**Exercise brief**
Exactly as they appear, retype the lines from the one containing "The height and" through the final line of the data below. Leave pictures out.

- Opening Delimiter -

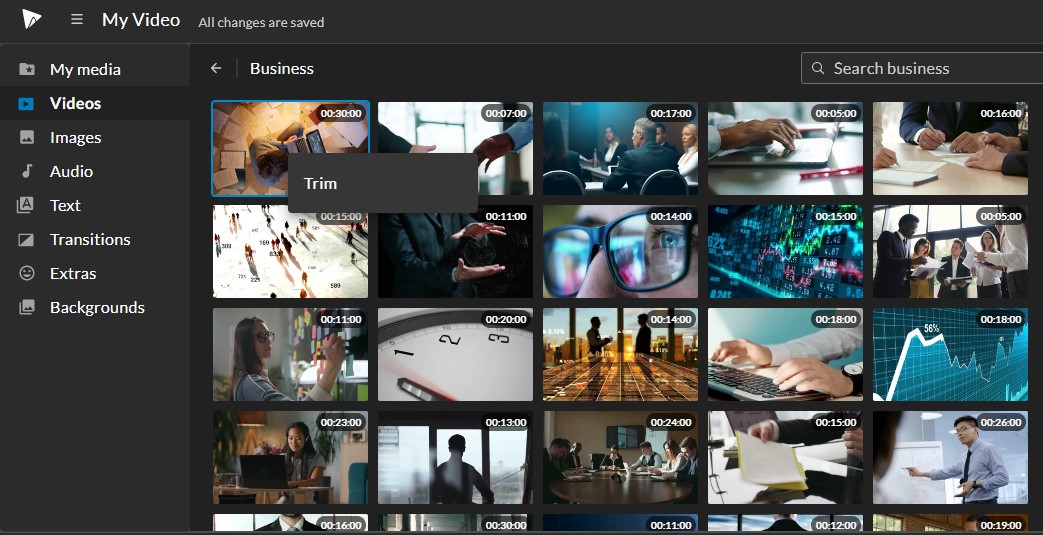This screenshot has width=1043, height=535.
Task: Click the search magnifier icon
Action: [818, 68]
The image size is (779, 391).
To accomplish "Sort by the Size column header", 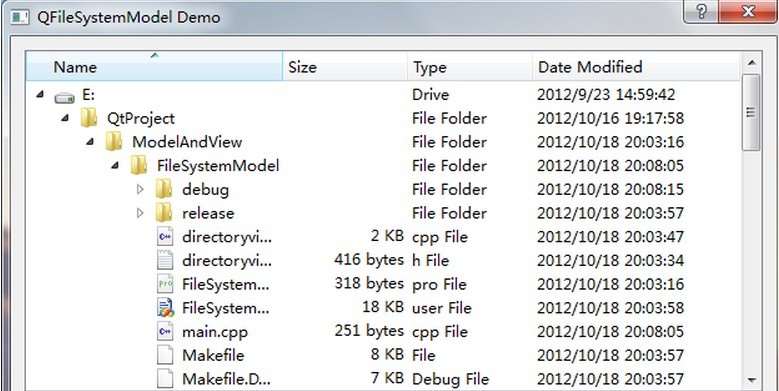I will pyautogui.click(x=345, y=66).
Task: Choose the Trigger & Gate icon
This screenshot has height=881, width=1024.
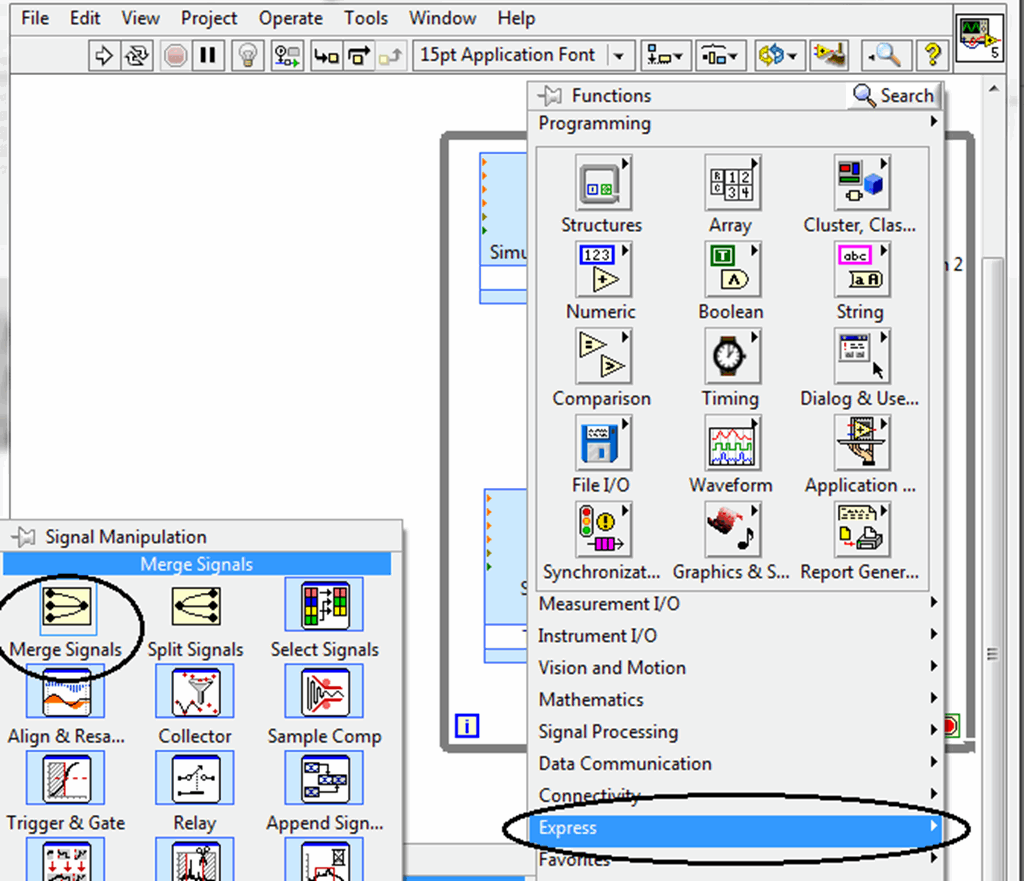Action: (x=65, y=778)
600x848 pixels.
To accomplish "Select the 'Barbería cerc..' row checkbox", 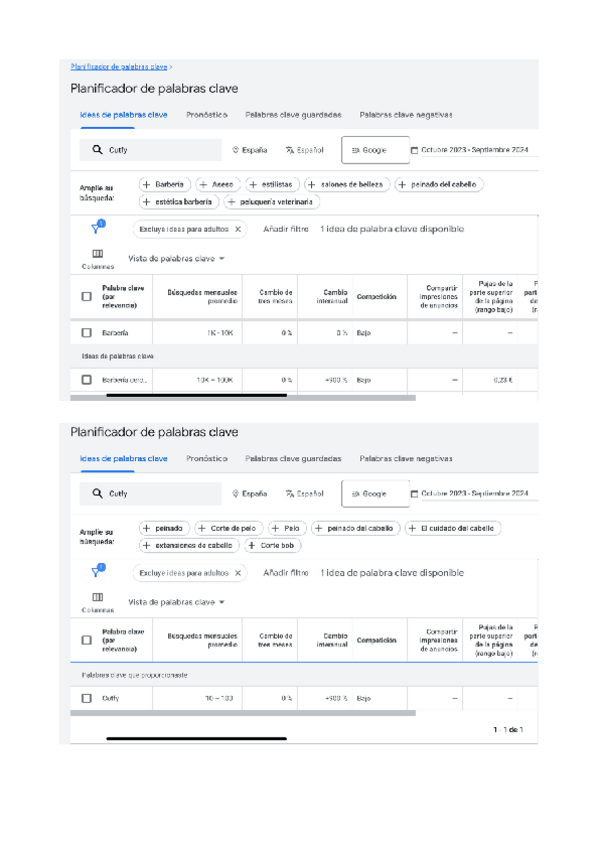I will pos(87,380).
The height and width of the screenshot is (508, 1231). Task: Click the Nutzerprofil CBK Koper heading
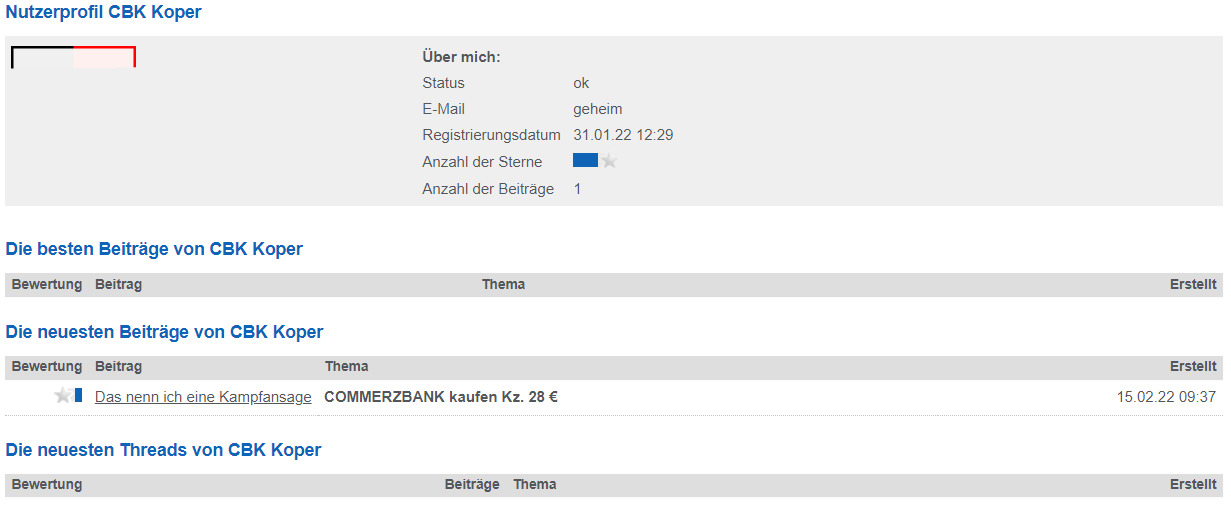coord(103,13)
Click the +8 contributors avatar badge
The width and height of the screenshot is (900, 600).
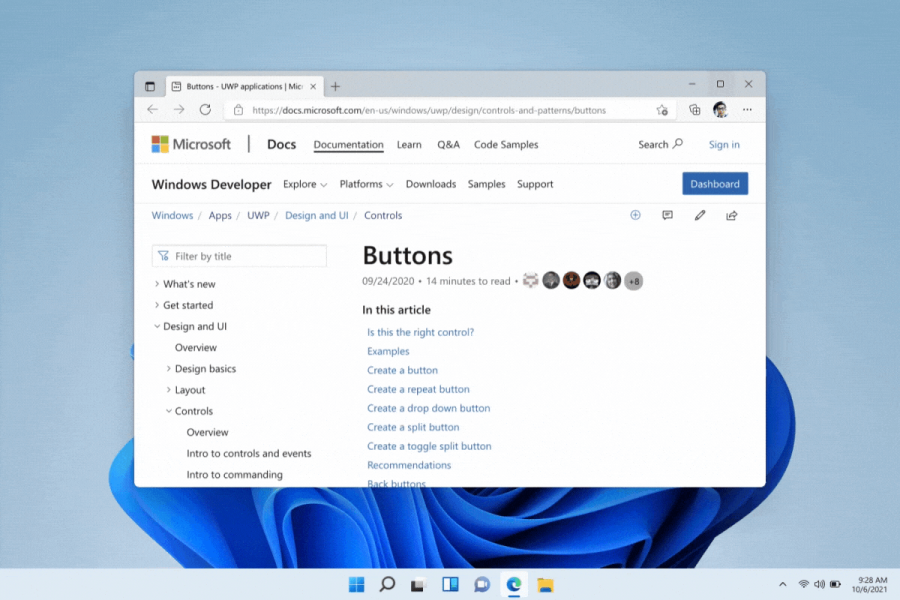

- Closing Delimiter -

**Result for this exercise**
The height and width of the screenshot is (508, 1231). Task: Click the Nutzerprofil CBK Koper heading
coord(103,13)
Click the +8 contributors avatar badge
The width and height of the screenshot is (900, 600).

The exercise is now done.